INSTRUCTIONS FOR THE TASK
Give back exactly the line containing "Click the LinkedIn channel icon" together with all the lines after it, ending at the final line below.

Collection entries
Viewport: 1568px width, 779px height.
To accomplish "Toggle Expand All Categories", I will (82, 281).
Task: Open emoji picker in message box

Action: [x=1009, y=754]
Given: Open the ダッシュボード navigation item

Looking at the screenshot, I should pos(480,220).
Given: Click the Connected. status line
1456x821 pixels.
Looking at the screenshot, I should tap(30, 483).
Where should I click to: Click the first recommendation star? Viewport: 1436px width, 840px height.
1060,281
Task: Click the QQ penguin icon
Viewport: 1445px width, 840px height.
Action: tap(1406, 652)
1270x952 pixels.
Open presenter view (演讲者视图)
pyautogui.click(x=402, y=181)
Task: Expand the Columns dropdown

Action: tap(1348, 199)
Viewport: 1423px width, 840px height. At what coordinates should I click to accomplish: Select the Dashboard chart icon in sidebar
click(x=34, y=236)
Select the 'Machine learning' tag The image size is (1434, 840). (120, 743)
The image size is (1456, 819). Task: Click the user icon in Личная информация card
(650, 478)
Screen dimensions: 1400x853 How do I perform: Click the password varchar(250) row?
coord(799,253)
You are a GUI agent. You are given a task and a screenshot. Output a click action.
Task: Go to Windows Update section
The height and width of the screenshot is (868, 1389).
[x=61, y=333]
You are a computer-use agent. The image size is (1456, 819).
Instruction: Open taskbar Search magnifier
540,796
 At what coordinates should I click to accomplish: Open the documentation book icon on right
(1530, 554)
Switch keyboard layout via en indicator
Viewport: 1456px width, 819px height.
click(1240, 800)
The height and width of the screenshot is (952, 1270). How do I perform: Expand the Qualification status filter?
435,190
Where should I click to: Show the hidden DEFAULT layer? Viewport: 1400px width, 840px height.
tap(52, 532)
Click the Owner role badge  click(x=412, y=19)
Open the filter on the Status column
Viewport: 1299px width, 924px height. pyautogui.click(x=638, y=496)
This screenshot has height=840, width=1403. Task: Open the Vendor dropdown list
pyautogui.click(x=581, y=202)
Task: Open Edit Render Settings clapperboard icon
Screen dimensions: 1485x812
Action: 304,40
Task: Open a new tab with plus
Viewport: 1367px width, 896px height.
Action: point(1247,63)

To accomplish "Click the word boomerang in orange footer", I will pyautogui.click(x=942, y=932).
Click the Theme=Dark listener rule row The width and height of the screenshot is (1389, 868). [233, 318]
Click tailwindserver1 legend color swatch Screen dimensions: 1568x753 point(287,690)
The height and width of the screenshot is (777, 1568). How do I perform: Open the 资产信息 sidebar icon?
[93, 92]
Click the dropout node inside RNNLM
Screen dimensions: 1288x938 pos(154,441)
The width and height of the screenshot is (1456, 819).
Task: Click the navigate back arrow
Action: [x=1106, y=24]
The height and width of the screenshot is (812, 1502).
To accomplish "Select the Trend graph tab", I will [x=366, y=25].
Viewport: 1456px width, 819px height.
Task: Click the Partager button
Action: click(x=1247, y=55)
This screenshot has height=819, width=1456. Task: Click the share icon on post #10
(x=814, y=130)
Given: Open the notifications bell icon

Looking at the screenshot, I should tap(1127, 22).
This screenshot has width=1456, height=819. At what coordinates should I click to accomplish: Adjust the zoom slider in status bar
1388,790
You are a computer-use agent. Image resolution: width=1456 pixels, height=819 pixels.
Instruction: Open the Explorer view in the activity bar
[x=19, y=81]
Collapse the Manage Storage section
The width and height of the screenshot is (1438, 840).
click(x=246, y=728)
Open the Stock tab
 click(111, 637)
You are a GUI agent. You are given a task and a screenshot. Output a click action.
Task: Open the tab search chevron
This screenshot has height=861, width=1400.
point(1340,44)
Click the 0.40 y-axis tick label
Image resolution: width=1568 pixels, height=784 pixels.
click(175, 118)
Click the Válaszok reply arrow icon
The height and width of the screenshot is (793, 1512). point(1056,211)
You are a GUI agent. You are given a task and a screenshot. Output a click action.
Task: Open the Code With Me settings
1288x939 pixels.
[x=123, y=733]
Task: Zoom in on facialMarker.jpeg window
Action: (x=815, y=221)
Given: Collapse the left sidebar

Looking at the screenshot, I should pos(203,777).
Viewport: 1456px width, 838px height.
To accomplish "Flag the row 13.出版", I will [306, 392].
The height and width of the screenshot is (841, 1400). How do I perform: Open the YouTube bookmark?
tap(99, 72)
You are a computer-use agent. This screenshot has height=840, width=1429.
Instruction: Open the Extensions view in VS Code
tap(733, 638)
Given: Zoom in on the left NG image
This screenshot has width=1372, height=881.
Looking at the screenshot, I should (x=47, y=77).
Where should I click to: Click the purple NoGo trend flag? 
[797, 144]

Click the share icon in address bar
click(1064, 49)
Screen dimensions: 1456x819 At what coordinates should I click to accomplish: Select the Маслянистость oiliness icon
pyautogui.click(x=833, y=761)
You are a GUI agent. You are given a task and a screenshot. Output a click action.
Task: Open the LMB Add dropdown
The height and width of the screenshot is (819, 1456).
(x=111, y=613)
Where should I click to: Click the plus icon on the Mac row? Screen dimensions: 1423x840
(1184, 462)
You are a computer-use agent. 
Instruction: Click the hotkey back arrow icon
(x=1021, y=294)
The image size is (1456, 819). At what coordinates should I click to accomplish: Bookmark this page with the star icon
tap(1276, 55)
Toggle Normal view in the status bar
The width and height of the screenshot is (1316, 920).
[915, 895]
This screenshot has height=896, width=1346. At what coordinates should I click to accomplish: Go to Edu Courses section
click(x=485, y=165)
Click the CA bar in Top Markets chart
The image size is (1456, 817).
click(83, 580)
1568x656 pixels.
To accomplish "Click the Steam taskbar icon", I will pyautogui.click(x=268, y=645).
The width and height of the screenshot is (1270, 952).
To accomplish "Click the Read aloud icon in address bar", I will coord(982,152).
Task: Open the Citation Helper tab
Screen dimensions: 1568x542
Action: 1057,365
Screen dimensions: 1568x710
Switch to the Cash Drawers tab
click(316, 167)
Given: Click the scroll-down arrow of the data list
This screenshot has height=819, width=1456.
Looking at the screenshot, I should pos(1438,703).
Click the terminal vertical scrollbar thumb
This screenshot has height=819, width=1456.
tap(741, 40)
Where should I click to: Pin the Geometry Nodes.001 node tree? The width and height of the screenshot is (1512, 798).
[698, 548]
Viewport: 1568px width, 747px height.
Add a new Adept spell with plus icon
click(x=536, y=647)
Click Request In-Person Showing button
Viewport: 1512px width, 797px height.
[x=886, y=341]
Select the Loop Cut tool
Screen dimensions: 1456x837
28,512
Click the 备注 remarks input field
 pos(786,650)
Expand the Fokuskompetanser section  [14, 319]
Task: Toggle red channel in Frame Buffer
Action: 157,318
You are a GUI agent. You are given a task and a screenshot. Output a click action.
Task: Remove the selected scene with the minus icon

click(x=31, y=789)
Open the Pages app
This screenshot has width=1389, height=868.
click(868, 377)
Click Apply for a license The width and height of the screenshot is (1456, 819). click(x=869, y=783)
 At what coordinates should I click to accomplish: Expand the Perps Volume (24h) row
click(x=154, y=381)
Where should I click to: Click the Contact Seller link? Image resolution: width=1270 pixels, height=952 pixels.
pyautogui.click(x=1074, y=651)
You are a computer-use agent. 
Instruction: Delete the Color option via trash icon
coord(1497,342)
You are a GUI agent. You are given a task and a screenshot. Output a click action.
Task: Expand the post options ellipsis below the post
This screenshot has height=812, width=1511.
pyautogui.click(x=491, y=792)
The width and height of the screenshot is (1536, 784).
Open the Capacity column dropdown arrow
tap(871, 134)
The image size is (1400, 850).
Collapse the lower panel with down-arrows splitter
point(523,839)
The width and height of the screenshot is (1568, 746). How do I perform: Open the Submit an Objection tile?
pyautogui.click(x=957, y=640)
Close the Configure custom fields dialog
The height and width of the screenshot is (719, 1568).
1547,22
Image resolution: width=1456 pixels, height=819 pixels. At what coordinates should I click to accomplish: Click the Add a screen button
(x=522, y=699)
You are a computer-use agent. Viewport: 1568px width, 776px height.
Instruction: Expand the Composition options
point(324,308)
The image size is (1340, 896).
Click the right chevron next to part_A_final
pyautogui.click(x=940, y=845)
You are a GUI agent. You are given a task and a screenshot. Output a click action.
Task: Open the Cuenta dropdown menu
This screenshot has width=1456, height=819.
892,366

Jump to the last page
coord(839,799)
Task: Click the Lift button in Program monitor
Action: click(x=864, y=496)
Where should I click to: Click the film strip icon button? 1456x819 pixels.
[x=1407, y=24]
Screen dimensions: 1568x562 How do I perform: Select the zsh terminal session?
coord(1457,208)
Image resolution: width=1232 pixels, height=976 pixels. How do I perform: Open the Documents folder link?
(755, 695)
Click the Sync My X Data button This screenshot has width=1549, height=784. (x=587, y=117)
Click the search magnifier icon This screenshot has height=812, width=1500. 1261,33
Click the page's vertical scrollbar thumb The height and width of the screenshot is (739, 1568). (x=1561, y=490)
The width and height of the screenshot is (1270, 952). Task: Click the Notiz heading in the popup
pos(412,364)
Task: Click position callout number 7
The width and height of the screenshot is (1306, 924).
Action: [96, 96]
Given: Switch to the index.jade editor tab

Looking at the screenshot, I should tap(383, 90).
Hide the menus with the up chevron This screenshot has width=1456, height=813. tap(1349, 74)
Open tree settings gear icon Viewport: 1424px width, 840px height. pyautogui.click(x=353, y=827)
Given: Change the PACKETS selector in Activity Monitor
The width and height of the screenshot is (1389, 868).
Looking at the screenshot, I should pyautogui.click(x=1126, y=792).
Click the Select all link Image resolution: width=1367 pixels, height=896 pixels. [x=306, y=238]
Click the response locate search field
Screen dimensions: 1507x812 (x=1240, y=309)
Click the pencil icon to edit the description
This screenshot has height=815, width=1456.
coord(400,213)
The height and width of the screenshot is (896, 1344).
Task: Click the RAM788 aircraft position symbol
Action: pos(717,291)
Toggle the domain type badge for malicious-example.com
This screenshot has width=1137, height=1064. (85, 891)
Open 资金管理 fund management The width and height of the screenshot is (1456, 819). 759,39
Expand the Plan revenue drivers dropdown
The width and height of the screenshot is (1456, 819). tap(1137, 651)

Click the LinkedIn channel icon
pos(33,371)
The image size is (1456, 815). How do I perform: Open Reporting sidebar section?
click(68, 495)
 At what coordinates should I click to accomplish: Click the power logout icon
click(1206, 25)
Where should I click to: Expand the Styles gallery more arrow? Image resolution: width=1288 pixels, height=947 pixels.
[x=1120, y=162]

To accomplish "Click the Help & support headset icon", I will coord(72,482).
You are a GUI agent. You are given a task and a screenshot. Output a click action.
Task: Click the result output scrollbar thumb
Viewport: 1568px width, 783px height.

EXERCISE RESPONSE
Click the LinkedIn channel icon
pos(33,371)
The image size is (1456, 815). How do I perform: Open Reporting sidebar section?
click(68, 495)
 At what coordinates should I click to accomplish: Click the power logout icon
click(1206, 25)
Where should I click to: Expand the Styles gallery more arrow? Image resolution: width=1288 pixels, height=947 pixels.
[x=1120, y=162]

To accomplish "Click the Help & support headset icon", I will coord(72,482).
You are a GUI agent. You are given a task and a screenshot. Output a click action.
Task: Click the result output scrollbar thumb
Viewport: 1568px width, 783px height.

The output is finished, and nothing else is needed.